(Item-finding records)
┄┄┄┄┄┄┄┄┄┄

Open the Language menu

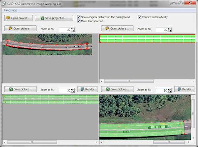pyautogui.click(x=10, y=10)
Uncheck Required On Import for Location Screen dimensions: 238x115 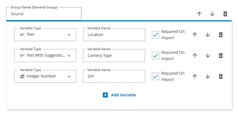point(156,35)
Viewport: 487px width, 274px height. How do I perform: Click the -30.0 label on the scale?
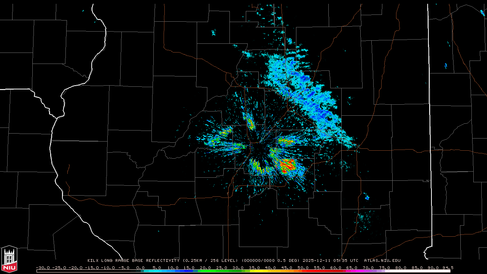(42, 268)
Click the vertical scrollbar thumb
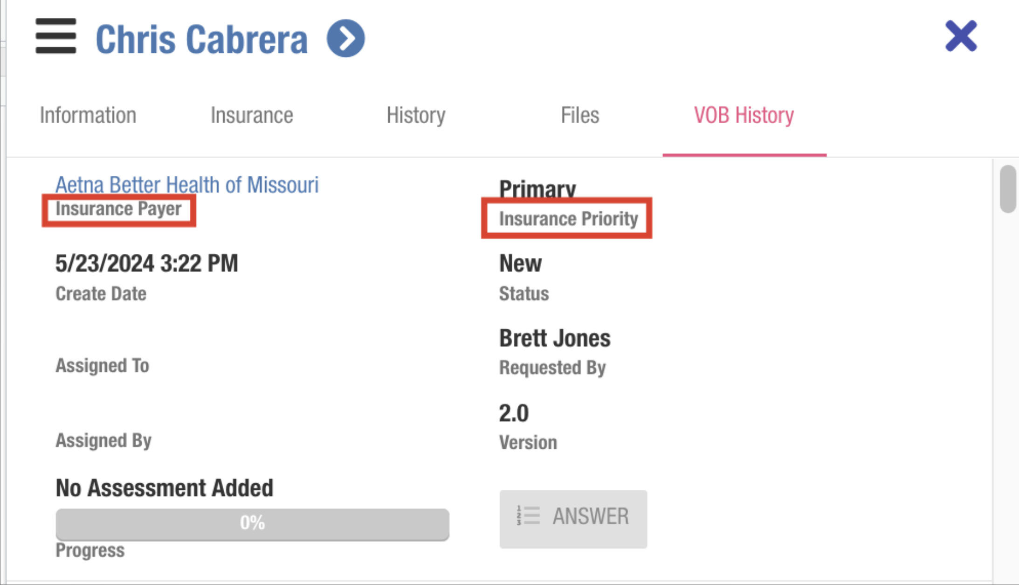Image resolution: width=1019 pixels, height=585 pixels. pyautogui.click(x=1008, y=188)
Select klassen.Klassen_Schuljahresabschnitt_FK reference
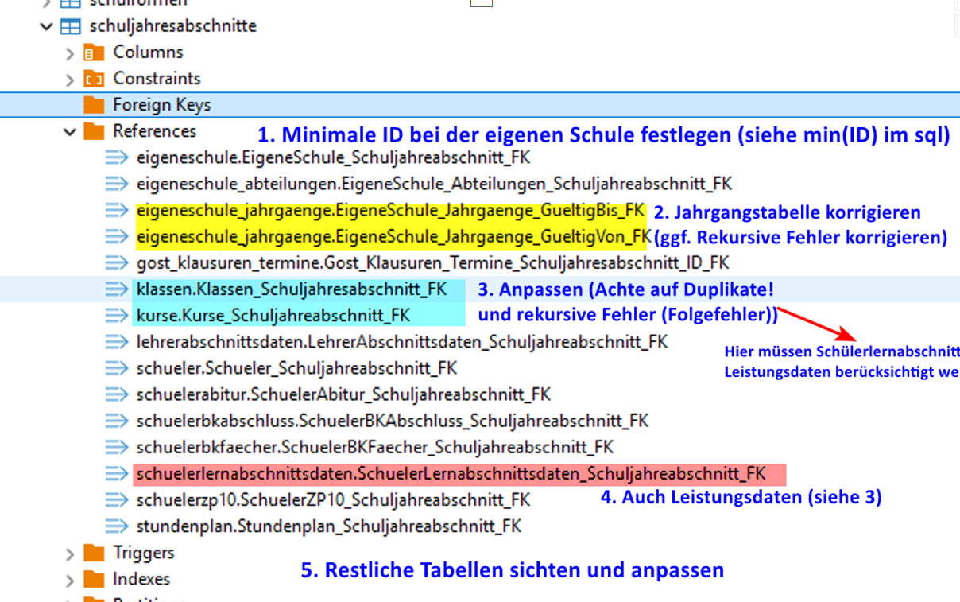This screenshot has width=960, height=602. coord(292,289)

┄┄┄┄┄┄┄┄┄┄

→ **Goal of the exercise**
Reproduce verbatim the lines from the one containing "Select klassen.Klassen_Schuljahresabschnitt_FK reference" through the last of the item-finding records, both included. Omit the pictures from your reply.

→ **Exercise output**
Select klassen.Klassen_Schuljahresabschnitt_FK reference
This screenshot has width=960, height=602. coord(292,289)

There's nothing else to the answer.